Measuring the Global Burden of Disease
5 contributors - Hardback
£79.00
Nir Eyal is the inaugural Henry Rutgers Professor of Bioethics in Rutgers University's department of philosophy and the Rutgers school of public health's department of health behavior, society and policy, as well as the founder and director of the Rutgers Center for Population-Level Bioethics. He is writing, among other things, on egalitarianism, consequentialism, health resource rationing, and ethical issues in the delivery of care in resource-poor settings. Samia Hurst is a physician bioethicist, ethics consultant, and professor of Bioethics at Geneva University's medical school in Switzerland, where she chairs the Institute for Ethics, History, and the Humanities, and the Department of Community Health and Medicine. She is a member of the Senate at the Swiss Academy of Medical Sciences and of the Swiss National Advisory Commission on Biomedical Ethics. Her research focuses on fairness in clinical practice and the protection of vulnerable persons. Christopher Murray is the Chair and Professor of Health Metrics Sciences and Director of the Institute for Health Metrics and Evaluation (IHME) at the University of Washington. He is a founder of the Global Burden of Disease approach, co-authoring the original study in the 1990s and bringing it to IHME in 2007. From 1998-2003 he served as the Executive Director of the Evidence and Information for Policy Cluster at the WHO. Andrew Schroeder is an associate professor of philosophy at Claremont McKenna College.
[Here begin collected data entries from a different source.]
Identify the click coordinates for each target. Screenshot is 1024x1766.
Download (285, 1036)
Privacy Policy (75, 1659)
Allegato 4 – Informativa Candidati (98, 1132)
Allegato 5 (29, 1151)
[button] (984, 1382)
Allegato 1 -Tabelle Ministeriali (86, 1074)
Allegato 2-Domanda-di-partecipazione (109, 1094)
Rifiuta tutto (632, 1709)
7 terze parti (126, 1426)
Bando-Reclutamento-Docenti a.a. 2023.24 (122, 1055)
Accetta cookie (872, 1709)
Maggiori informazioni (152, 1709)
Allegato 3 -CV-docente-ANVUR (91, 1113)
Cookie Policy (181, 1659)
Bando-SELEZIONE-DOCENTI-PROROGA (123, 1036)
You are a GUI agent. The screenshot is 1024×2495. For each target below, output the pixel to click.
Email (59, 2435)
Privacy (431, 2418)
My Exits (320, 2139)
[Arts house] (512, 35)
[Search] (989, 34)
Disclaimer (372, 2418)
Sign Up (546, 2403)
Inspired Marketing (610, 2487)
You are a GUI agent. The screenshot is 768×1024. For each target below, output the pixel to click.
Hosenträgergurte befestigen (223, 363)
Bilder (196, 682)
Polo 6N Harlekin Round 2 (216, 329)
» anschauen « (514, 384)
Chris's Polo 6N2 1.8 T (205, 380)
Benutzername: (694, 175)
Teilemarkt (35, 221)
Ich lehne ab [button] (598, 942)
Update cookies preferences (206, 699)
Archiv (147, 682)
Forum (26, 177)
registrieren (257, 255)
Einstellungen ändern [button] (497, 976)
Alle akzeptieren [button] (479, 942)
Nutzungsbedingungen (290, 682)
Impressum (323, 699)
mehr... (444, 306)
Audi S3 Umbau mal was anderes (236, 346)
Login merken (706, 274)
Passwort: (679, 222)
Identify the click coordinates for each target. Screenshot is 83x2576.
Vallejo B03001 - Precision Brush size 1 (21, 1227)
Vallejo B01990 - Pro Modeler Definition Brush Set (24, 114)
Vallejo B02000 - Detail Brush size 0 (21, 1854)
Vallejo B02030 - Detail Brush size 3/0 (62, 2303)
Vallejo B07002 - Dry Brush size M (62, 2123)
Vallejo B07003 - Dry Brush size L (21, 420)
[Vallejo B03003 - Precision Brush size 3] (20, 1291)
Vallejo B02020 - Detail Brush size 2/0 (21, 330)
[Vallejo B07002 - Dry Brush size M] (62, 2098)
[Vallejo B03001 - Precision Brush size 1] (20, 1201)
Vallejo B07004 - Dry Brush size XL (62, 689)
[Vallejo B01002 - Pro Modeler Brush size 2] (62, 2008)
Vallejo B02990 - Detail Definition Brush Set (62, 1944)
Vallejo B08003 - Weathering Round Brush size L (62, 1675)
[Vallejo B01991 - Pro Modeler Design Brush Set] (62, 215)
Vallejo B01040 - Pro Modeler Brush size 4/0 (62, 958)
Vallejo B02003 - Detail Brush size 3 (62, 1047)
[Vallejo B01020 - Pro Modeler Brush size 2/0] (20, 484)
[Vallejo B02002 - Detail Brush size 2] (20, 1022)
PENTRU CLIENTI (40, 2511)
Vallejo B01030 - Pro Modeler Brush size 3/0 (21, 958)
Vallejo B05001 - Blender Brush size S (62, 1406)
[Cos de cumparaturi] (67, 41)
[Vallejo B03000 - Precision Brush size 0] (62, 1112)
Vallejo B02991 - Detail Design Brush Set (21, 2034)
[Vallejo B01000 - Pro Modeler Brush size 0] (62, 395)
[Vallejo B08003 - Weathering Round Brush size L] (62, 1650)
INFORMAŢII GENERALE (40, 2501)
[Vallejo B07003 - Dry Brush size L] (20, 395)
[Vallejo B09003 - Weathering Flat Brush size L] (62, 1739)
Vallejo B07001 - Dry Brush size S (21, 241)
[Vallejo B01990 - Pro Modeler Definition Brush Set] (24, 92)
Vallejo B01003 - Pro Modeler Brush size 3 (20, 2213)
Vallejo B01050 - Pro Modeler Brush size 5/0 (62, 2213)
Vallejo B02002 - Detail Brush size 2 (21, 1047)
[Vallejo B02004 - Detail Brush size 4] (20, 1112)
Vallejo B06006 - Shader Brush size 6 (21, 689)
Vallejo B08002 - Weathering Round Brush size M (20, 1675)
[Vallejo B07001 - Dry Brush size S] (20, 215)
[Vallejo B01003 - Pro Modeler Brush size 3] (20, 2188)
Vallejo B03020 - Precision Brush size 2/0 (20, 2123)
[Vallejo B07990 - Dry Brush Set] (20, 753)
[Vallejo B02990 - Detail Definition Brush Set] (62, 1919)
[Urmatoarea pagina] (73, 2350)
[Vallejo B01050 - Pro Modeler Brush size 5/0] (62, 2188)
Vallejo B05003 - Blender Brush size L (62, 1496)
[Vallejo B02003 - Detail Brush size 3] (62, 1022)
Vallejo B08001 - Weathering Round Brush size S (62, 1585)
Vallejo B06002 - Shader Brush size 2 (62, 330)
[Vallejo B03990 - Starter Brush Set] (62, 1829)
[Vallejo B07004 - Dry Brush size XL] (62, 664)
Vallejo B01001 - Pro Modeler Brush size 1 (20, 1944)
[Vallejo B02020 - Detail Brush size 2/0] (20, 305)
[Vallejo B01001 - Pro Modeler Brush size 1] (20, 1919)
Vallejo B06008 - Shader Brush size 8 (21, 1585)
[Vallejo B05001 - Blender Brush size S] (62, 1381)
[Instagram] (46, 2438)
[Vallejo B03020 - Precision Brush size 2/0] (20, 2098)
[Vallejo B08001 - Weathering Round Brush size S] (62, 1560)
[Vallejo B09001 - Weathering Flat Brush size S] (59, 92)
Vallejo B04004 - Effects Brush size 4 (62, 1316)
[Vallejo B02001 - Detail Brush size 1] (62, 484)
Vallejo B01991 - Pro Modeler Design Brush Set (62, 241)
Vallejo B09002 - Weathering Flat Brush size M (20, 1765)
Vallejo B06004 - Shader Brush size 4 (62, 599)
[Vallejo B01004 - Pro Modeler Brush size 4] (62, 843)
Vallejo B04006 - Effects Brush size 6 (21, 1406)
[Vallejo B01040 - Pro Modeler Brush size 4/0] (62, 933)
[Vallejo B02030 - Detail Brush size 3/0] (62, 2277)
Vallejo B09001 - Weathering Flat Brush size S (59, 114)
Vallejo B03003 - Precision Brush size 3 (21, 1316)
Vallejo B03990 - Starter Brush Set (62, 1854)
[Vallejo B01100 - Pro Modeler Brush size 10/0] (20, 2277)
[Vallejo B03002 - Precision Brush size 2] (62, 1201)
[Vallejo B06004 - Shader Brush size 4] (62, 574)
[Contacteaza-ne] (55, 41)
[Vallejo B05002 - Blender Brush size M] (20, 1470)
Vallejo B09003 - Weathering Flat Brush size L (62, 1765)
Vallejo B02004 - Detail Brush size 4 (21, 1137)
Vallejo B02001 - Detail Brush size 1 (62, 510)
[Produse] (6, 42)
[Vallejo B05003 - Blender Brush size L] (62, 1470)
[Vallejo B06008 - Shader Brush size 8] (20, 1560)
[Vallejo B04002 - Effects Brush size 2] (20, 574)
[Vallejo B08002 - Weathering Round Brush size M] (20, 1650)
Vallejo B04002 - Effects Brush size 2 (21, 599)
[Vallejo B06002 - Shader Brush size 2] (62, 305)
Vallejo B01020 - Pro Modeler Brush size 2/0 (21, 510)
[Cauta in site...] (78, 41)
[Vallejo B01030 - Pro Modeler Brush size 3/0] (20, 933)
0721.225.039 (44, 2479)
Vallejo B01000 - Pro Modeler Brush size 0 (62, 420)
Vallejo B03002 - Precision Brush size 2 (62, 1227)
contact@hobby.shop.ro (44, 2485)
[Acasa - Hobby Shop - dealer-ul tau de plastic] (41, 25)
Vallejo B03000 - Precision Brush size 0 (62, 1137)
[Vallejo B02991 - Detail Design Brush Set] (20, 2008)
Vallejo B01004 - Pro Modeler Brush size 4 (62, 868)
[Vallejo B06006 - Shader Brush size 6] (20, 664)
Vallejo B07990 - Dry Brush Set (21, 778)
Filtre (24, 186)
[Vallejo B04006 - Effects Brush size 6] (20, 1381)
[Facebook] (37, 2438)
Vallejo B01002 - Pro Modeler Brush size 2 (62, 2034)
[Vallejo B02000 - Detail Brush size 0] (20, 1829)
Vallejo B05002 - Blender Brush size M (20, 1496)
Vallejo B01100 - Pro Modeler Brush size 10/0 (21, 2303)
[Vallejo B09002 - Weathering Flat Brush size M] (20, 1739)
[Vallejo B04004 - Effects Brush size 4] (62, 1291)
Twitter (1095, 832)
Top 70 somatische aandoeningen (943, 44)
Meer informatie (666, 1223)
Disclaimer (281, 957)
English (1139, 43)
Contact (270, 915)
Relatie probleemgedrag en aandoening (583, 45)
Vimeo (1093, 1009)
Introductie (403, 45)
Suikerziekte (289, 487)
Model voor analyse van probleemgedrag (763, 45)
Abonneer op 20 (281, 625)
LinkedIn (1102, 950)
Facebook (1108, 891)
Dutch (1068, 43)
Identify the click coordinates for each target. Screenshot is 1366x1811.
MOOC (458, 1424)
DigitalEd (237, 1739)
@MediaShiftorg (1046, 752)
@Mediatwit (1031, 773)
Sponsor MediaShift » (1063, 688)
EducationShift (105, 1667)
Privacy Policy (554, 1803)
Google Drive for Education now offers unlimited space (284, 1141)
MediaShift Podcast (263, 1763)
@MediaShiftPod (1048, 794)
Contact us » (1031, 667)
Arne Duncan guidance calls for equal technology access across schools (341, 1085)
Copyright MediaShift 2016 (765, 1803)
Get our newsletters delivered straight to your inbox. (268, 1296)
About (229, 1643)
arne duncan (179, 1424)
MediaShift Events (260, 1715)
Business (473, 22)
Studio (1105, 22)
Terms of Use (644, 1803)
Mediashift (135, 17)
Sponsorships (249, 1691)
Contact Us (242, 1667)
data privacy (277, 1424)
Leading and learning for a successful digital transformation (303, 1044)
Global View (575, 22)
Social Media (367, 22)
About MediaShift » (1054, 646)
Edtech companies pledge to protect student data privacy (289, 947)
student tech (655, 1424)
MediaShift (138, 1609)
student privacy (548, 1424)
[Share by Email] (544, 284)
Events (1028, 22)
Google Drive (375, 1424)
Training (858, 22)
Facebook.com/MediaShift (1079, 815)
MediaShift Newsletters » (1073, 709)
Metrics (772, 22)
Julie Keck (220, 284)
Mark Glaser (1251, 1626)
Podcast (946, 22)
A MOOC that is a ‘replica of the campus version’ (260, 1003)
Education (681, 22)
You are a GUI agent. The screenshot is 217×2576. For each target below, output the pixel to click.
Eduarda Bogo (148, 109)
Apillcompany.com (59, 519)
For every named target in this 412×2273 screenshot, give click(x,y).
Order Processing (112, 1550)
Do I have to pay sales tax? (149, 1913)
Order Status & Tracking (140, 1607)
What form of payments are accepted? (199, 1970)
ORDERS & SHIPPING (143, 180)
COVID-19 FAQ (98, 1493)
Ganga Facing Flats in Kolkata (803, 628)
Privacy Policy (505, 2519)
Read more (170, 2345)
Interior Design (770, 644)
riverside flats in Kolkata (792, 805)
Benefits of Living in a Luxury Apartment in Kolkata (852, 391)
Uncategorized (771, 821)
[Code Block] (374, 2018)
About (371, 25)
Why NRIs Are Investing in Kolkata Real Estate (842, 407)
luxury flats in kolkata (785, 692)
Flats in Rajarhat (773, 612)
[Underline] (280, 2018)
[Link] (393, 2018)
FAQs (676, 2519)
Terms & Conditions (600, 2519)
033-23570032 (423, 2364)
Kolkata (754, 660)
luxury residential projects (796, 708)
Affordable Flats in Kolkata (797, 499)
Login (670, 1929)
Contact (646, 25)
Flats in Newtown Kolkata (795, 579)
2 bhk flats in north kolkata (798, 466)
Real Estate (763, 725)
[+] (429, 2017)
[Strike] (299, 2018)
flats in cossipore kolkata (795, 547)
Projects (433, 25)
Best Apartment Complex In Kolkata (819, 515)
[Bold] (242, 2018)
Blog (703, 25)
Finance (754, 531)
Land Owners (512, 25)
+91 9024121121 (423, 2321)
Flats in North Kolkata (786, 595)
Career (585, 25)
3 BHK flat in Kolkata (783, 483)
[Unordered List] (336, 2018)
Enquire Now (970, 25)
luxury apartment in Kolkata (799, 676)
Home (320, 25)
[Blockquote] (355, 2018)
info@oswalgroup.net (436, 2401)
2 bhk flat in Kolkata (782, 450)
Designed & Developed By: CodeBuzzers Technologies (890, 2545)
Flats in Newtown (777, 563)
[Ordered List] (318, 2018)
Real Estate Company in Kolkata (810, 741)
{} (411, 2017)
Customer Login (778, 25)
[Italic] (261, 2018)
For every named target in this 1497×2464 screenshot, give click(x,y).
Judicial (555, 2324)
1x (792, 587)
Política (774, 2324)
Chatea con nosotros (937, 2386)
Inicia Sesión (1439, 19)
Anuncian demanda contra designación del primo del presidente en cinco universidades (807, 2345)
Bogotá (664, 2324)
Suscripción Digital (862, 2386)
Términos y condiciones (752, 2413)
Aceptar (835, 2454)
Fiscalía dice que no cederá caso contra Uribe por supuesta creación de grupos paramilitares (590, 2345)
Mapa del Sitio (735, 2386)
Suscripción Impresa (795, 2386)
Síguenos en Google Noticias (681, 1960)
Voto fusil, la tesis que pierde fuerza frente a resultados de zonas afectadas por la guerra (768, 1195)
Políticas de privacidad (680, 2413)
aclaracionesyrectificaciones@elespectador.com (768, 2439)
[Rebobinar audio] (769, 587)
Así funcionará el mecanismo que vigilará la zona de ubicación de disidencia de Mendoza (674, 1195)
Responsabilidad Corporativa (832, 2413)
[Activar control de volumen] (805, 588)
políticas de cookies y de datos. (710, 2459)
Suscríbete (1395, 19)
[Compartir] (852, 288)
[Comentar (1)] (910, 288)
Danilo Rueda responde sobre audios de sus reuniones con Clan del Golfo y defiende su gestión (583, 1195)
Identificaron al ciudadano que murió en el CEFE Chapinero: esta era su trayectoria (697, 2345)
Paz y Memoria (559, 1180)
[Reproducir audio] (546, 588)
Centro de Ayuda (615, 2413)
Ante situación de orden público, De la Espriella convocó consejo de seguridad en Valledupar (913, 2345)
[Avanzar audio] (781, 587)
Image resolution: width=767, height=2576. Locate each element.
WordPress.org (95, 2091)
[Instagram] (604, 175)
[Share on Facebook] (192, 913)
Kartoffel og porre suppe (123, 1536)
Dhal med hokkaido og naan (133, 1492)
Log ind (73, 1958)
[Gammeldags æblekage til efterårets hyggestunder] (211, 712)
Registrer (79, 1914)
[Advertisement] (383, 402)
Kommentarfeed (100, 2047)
His research covers topics in ethics, political philosophy, and the philosophy of science—especially questions that lie at the intersection of those fields. Daniel Wikler is Mary B. Saltonstall Professor of Ethics and Population Health in the Department of Global Health at the Harvard T.C. Chan School of Public Health. He earlier served as the World Health Organization's first "staff ethicist", working alongside Global Burden of Disease staff. His publications over four decades address ethical dimensions of population and global health, including health inequalities, the attribution of responsibility for health, priority-setting in health systems, and explorations of ethical issues arising in a number of fields of health research and practice.